LIMITED QUANTITY Unikkaaqtuat: An Introduction to Traditional Inuit Myths and Legends were researched and compiled by Neil Christopher and edited by Noel McDermott and Louise Flaherty for Inhabit Media. This collection of traditional stories and legends are retold in this 287-page volume and are organized into chapters such as: Creation Stories; Mistreatment and Consequences: Adventures; Hardships and Famine; Animals in Human Form; and Animal Stories.
Arctic Giants is a new title from Inhabit Media and written by Neil Christopher. This volume contains 29 stories about Arctic giants from long ago. The writer spent years researching the stories from known sources and Inuit storytellers and the result is this illustrated collection.

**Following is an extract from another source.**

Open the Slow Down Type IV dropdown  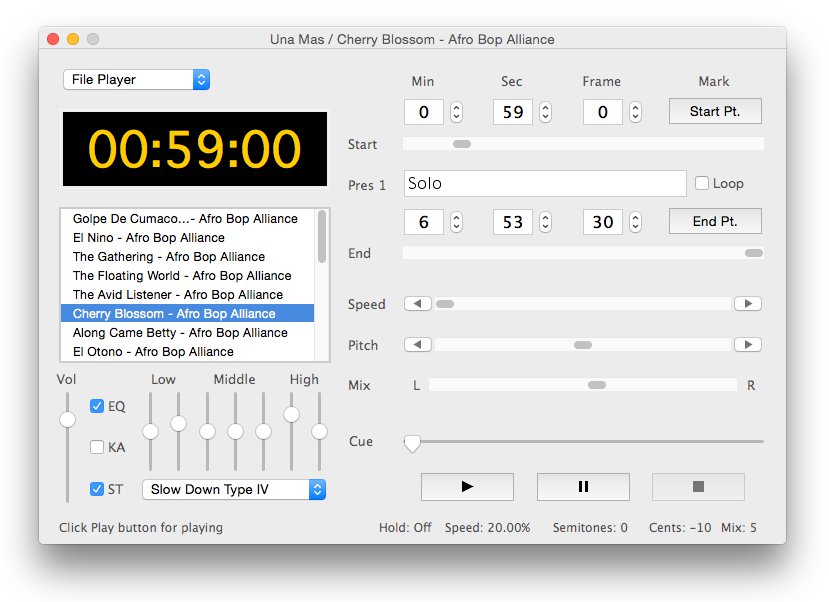(x=234, y=489)
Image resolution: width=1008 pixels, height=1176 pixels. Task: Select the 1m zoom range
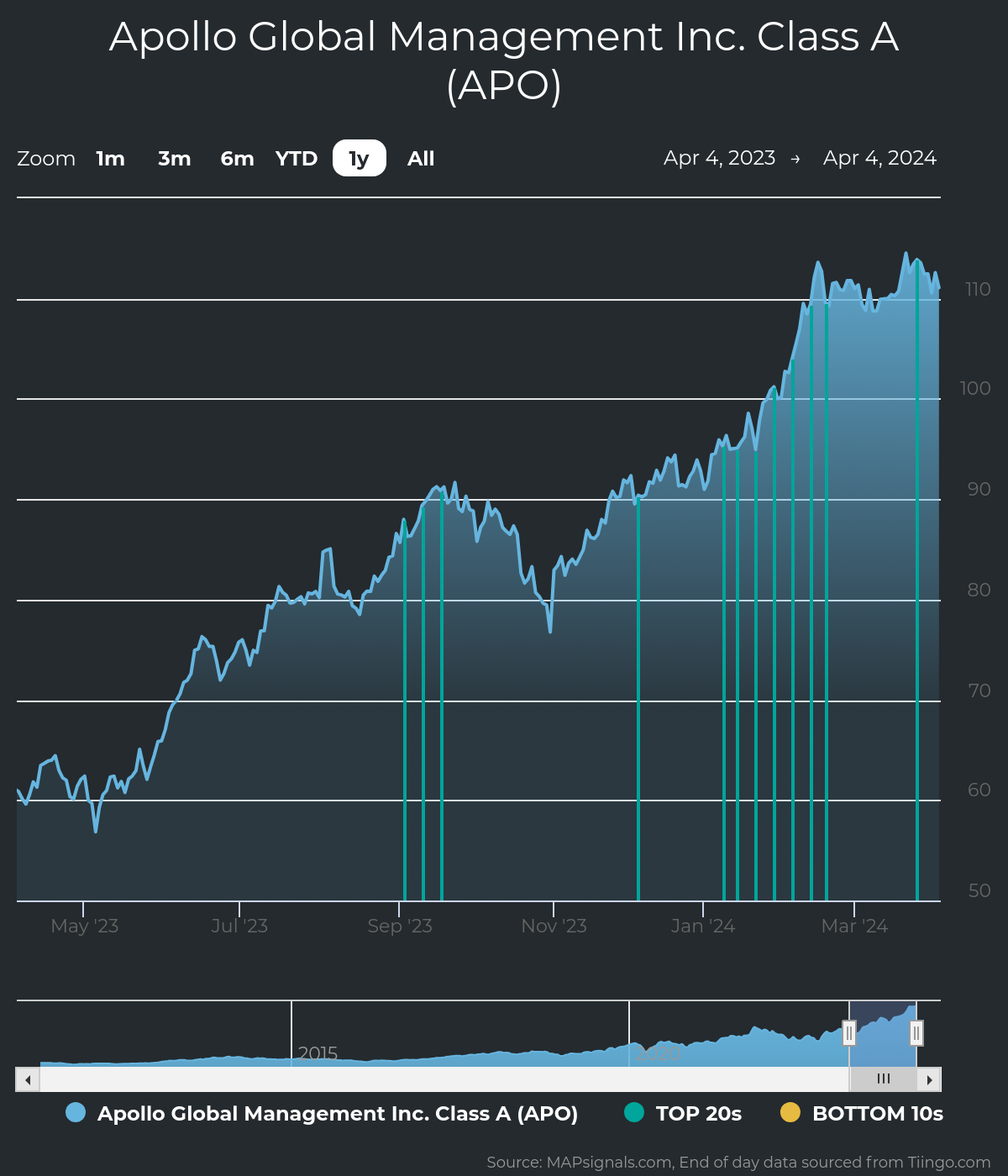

Uumajut Learn About Arctic Wildlife published by Inhabit Media in partnership with Qikiqtani Inuit Association and the Nunavut Bilingual Education Society is written by Nunavut resident Simon Awa, along with Anna Ziegler and Stephanie McDonald. This 30-page bilingual book (English and Inuktitut syllabics) explores the various animals of the tundra and the sea and ice regions of the Arctic. A brief introduction provides additional background for the teacher and the section about the tundra features information about the lemming, caribou, Arctic fox, and the wolverine.
Tales From the Tundra: A Collection of Inuit Stories is a collection of five traditional Inuit stories retold by Ibi Kaslik and illustrated by Anthony Brennan, published by Inhabit Media. The stories include how the raven and loon came to have the colours they carry today. Another story explains the origin of the caribou. Each story is accompanied by intriguing manga art created by Anthony Brennan. Unfortunately the publisher only tells the reader that the stories originated in a particular area of the Arctic. The publisher does not provide a specific source.
Walking with Aalasi: An Introduction to Edible and Medicinal Arctic Plants is a bilingual (Inuktitut and English) resource about the traditional plant knowledge of Inuk herbalist Aalasi Joamie. Growing up in Pangnirtung, Aalasi learned about Arctic plants from her mother. She continued learning about plants and their uses when she relocated to Niaqunngut. From her father she understood how to use plants as indicators much like a compass.
Kappianaqtut: Strange Creatures and Fantastic Beings from Inuit Myths and Legends, volume 1 is a publication from Inhabit Media, an Inuit-owned company that promotes and preserves the stories, knowledge and voices of Northern Canada. This collection is written in English. Kappianaqtut means that which is frightening in Inuktitut.